Now I forget to put my deodorant on in the morning and study the colour of baby poo all day long.
And, of course, yes, it’s all a season, as everyone keeps saying, and in years to come I will look knowingly back at this broke-ass, self doubting rut I’m in and I will think, “I wish I had just basked in every moment and soaked up every second of those chubby toes and open-mouth kisses”. But this morning, whilst Imogen sleeps, and I mindlessly scrolled through my social media and pondered posting something, I realised that I actually have nothing to post. Nothing to say. I haven’t taken a decent picture in days. Man, I remember when I used to have to hold back on posting pictures too often. When words flew from my fingers into beautiful captions and articles and blog posts. When I could spend hours curating shit. And I miss that. Maybe it makes me sound silly, but I miss that act of creation and the interaction and the engagement that followed.
Ah, the double-edged sword of being a mom. This knowing that I will one day miss this time of my life, that I never really and truly and fully immersed myself in this fleeting stage of early motherhood; but also that I can’t help feeling that I’m missing out on other important things – opportunities and events that may never come my way again.

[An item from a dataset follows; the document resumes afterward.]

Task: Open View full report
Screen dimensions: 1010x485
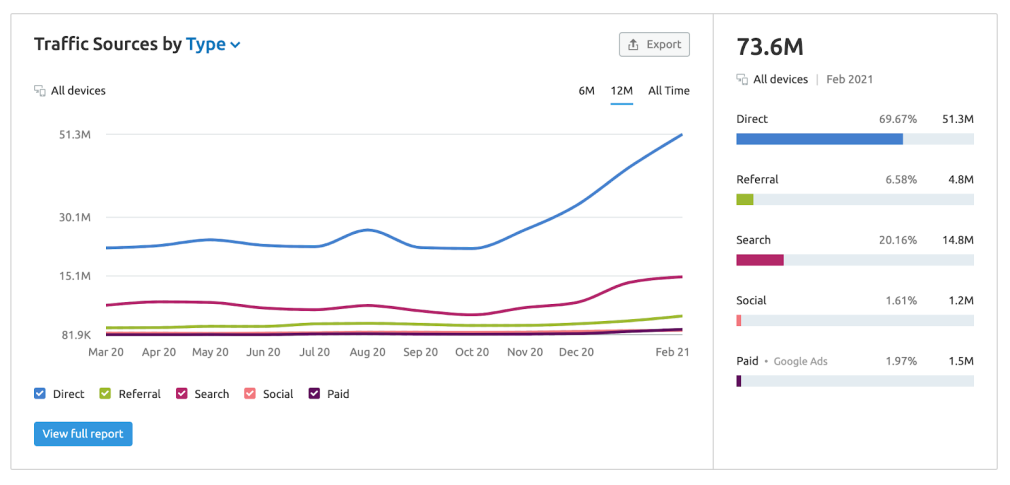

Is there a lesson in this? I’ve been writing and meditating on these thoughts for a while now and I’m not sure I have reached a conclusion to this post, to this feeling, to this state of being. Perhaps that is the lesson. There is no lesson. No answer. I know I’m not alone; that these thought processes have been reflected in the minds of mothers all around the world for years and years now. A ritual and initiation we all have to pass through on our journey back to finding ourselves and creating our new identity as mother. For now, I will sit in the moment. Wait for my baby to wake. I use the time she gives me now to recollect myself and steal glimpses of who I am and who I still want to become – and when she is awake I give myself fully to her. Perhaps my biggest fear is that this is simply life right now. That one day I really will actually miss these days, like everyone says. That maybe, one day when I’m old and grey, my worries today of being relevant won’t matter in the slightest. But today, in this moment, my type-A personality – the one that wants to make waves and have a voice and be heard and change the world and make a difference – is feeling trapped and is yearning for adult conversation and having the time and resources to make big magic.
I pad into my bedroom to check on her sleeping. She is quiet, rosy-cheeked, rib cage rising and falling with every breath she takes, every atom in her body growing and learning and dreaming and creating. For now, this tiny human I made and brought into being, who thrills and exhausts and tests and delights me every day… ah, well… she is my big magic.